La filtración del vídeo de la declaración de la Infanta es realmente trascendente. Los poco más de cinco minutos de imágenes de la hija del Rey ante el juez son una prueba fehaciente, aunque sesgada, de lo sucedido en el interior de la sala. La grabación contrasta las informaciones que salieron del interior, que bien hubieran podido ser interesadas ante el abanico de posibles fuentes. Además, más allá del enfado del juez por haber incumplido sus órdenes, nadie debería haberse molestado por que haya trascendido de manera tan evidente lo ocurrido en el interior. Mucho menos a Casa Real, queriendo ser ahora abanderada de la transparencia en las instituciones.

Lo que del vídeo se desprende es lo que se había dicho ya: que la Infanta fue evasiva en sus respuestas. Sin embargo, eso no debería haber defraudado las expectativas de nadie, algunas ni tan solo satisfechas con las contadas respuestas. Se pedía que la Infanta fuera como cualquier otro ciudadano ante la justicia. Y al margen de la puesta en escena de la declaración, lo fue. La hija del Rey declaró como un ciudadano cualquiera: se defendió, rechazó responsabilidades y descargó culpas sobre otros. Muchos no eran conscientes al pedir la imputación que este sería el resultado. La Infanta, como explicó su letrado, Miquel Roca, declaró “su verdad”, y al hacerlo no hizo nada más que lo que se le pedía o por lo que había sido citada.

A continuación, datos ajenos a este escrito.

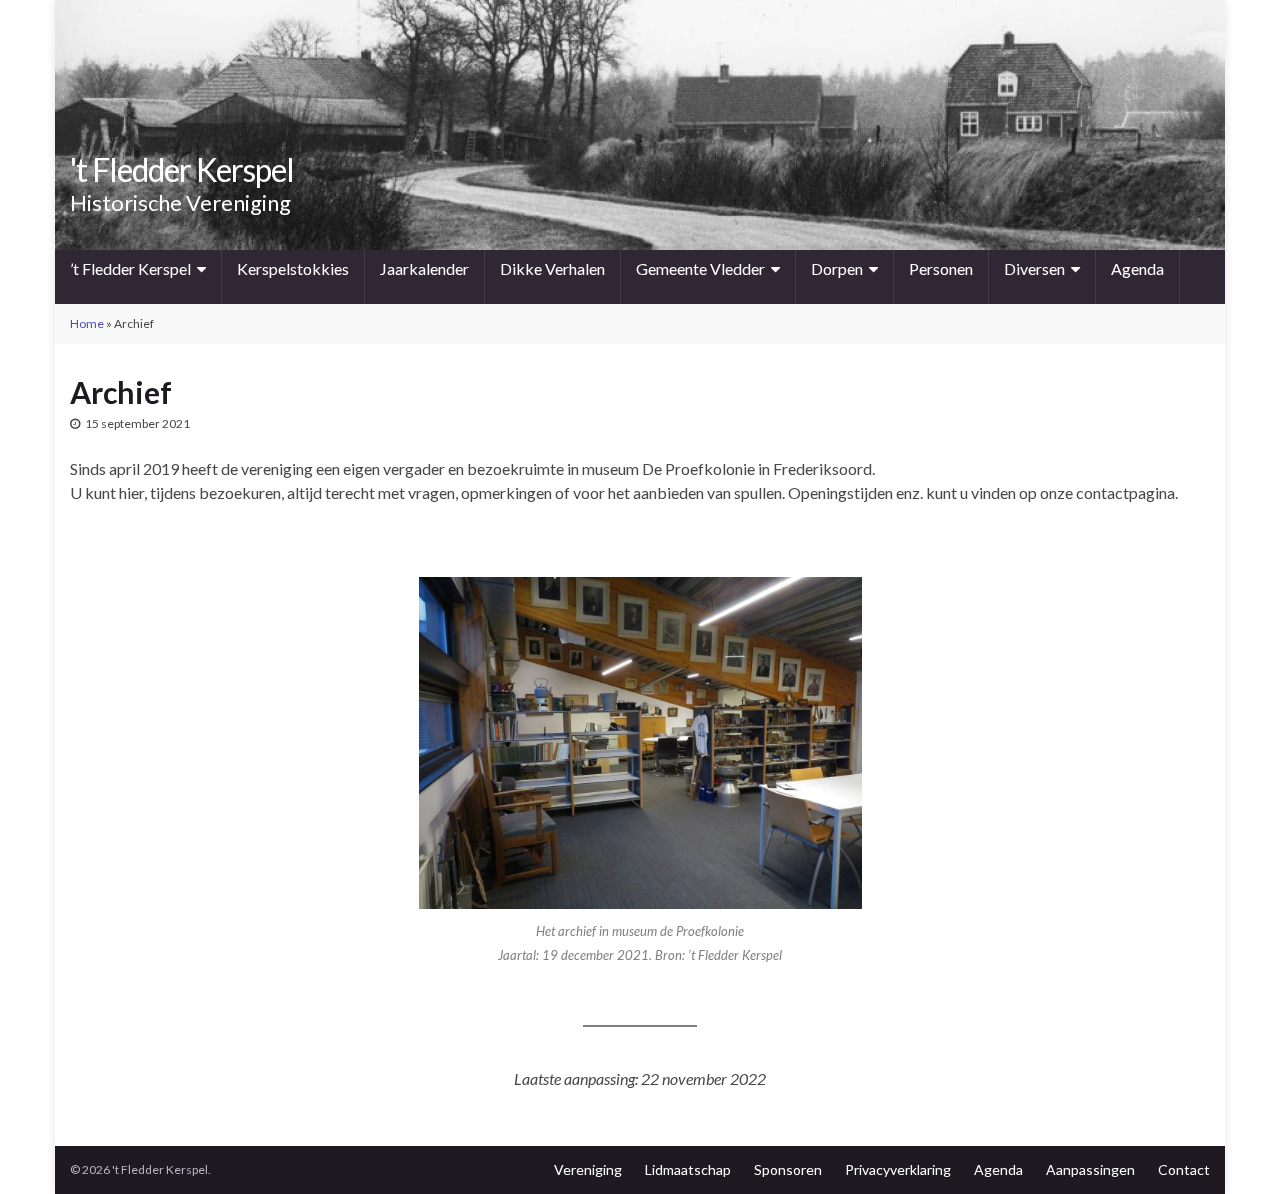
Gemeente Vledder (700, 268)
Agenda (1137, 268)
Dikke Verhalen (552, 268)
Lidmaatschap (688, 1169)
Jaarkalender (424, 268)
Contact (1184, 1169)
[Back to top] (1235, 1149)
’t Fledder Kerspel (130, 268)
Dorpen (837, 268)
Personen (941, 268)
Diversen (1034, 268)
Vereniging (588, 1169)
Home (87, 323)
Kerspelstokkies (293, 268)
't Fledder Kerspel (182, 169)
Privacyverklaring (898, 1169)
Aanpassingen (1090, 1169)
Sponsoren (788, 1169)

La Infanta jugó con la baza de su presunción de inocencia, que no es sólo una formalidad en el tratamiento, sino el principio en que nadie debe demostrar su inocencia, sino que se debe demostrar su culpabilidad. Tras el interrogatorio del juez Castro, Horrach dijo que la declaración apoyaba la tesis que él había defendido. Cabe preguntarse si lo que respaldó la postura del fiscal fueron las respuestas o si bien fueron los silencios y evasivas de la Infanta. Si con sus evasivas la Infanta nada ha aportado a la instrucción, sí respaldaría los escritos del Fiscal en los que exigía algo más que sospechas para imputarla.

La Infanta jugó sus cartas a la perfección. Sencillamente, no tiró piedras contra su tejado. Declaró como cualquier otro ciudadano. Ahí, la Infanta fue igual.